Moreover, whether in criminal or civil trials, courts have applied Rule 4-3.4 of the Rules Regulating The Florida Bar prohibiting an attorney from stating a personal opinion as to the credibility of a witness during closing argument.(2) Yet, the appellate courts wavered in their opinions as to whether characterizing a witness as a "liar" constituted an ethically improper personal opinion or whether it was a permissible comment on the credibility of a witness, when supported by record evidence. The Florida Supreme Court resolved this issue in deciding Murphy v. International Robotics Systems, Inc., 766 So. 2d 1010 (Fla. 2000).

Prior Florida Appellate Decisions

Until Murphy, the ability to refer to a witness as a "liar" in closing has been dependent upon the appellate district and the specific point in time in which, the civil case was tried. The divisiveness existed primarily because formidable arguments have been available on both sides of this issue. For example, the Fourth District Court of Appeal adopted a bright-line rule that calling a witness a "liar" during closing argument was grounds for reversal. Illustrative of this position is Pier 66 Co. v. Poulos, 542 So. 2d 377, 380 (Fla. 4th DCA 1989). During closing argument, the plaintiffs lawyer repeatedly expressed his opinion that the defendants were "liars."

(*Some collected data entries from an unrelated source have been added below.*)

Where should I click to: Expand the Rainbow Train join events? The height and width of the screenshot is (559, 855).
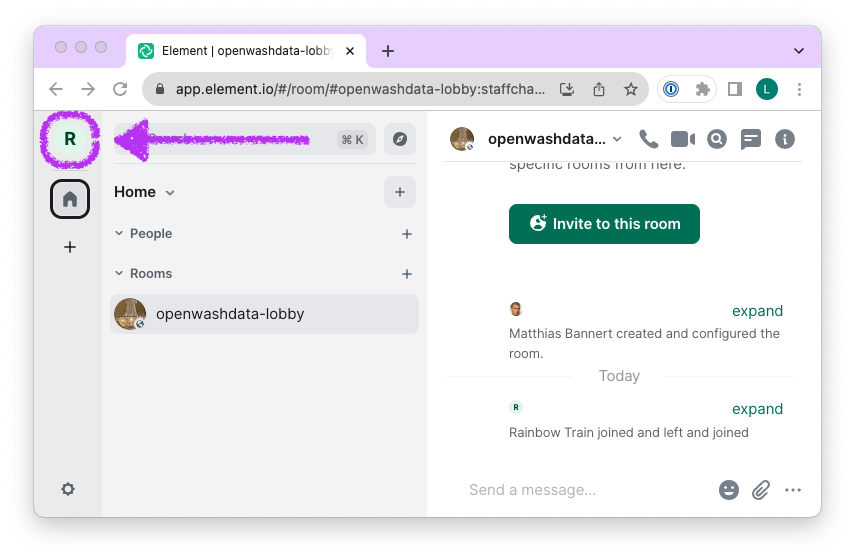pyautogui.click(x=757, y=409)
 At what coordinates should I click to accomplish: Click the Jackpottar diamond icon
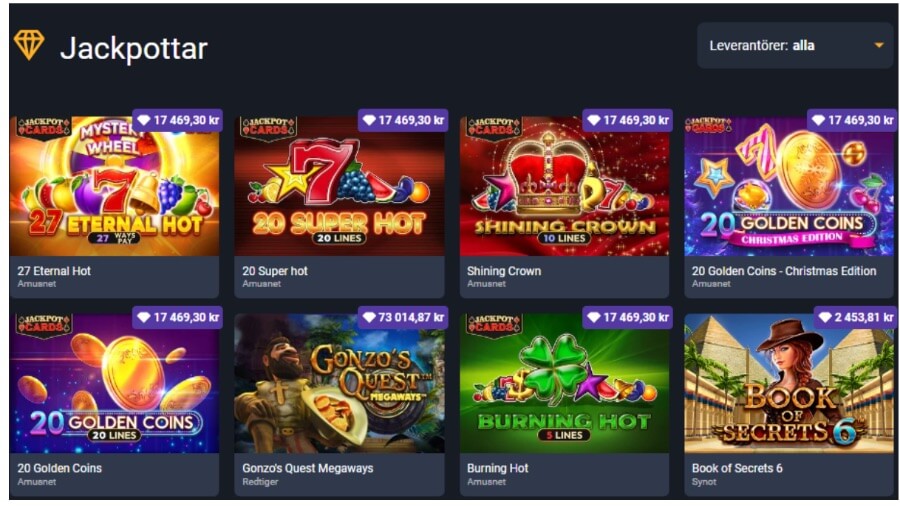click(29, 45)
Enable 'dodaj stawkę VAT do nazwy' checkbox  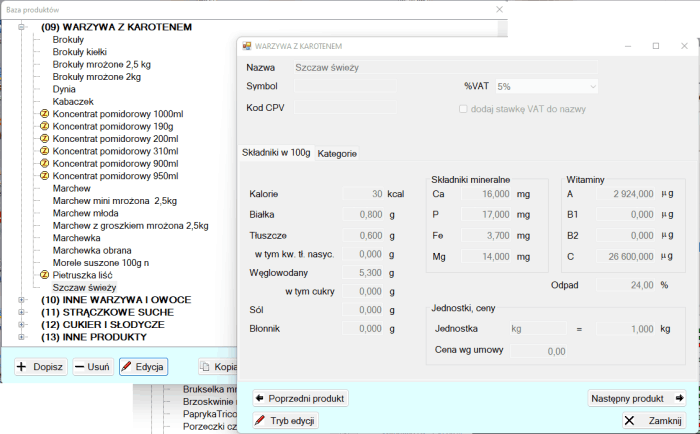tap(464, 108)
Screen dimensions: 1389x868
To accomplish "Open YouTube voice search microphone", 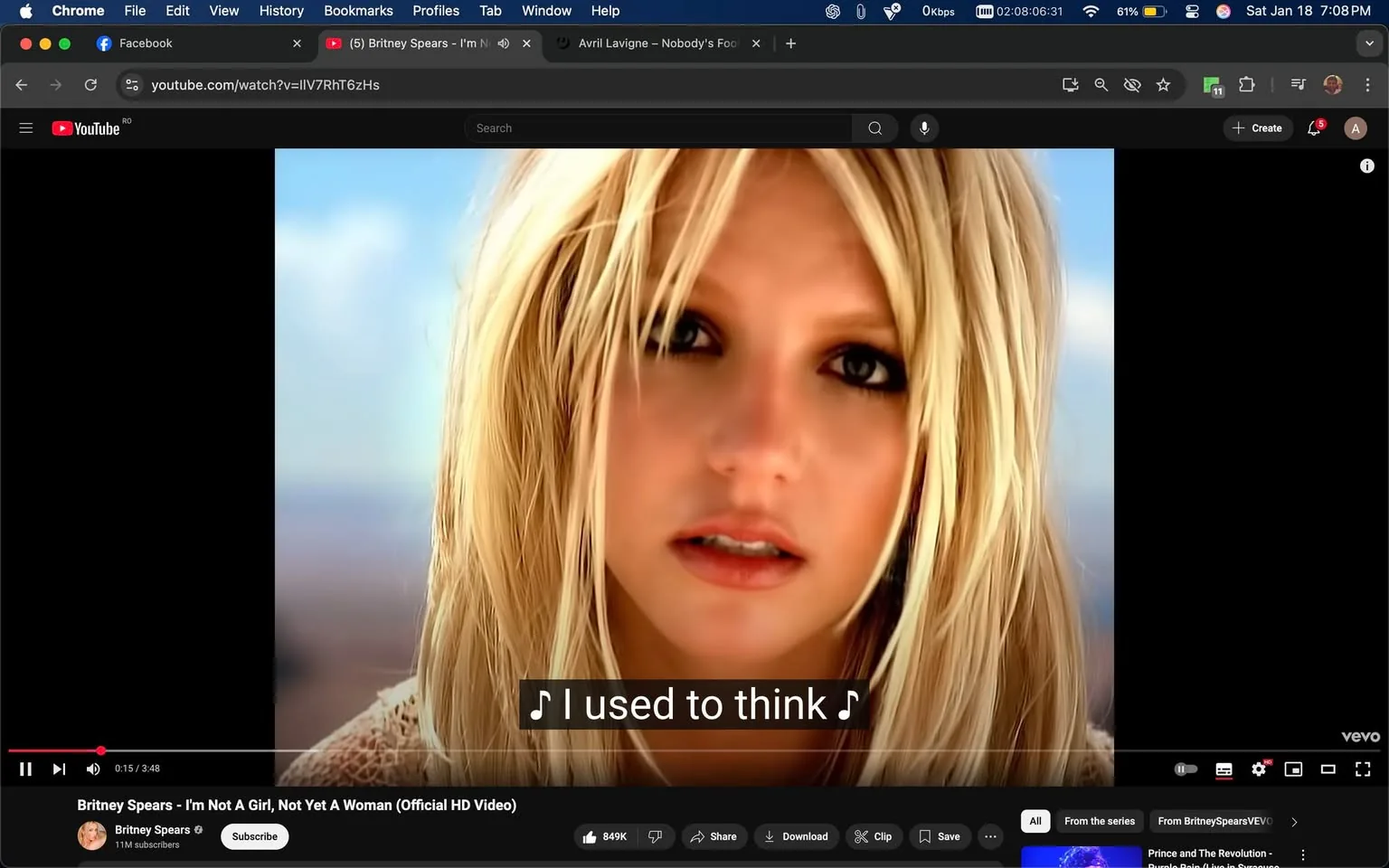I will point(923,127).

The court held that "such comments were improper, as they went far beyond simply asking the jury to consider whether they believed the witnesses' testimony and added to the risk of prejudice affecting the verdict."(3)

Likewise, this same approach was echoed 11 years later in King v. National Security Fire & Casualty Co., 656 So. 2d 1335 (Fla. 4th DCA 1995),(4) in which the court stated, "[W]e do not condone the objectionable comments made by appellee's counsel and caution the parties that it is improper to impugn the integrity of a witness by calling him or her a `liar.'"(5) Yet in Goutis v. Express Transport Inc., 699 So. 2d 757 (Fla. 4th DCA 1997),(6) the court clearly receded from this position. In Goutis, the attorney argued during closing, "The evidence is absolutely lacking in this case to support those opinions of Mr. Kreft [appellees' expert]. They are pure groundless speculation."(7) Although the attorney did not specifically characterize the witness as a "liar," the Fourth District Court of Appeal gratuitously observed "it is permissible for an attorney to comment on the credibility of a witness, for example by calling the witness a liar, when it is with reference to the testimony given and the attorney is merely drawing a conclusion from the evidence."(8)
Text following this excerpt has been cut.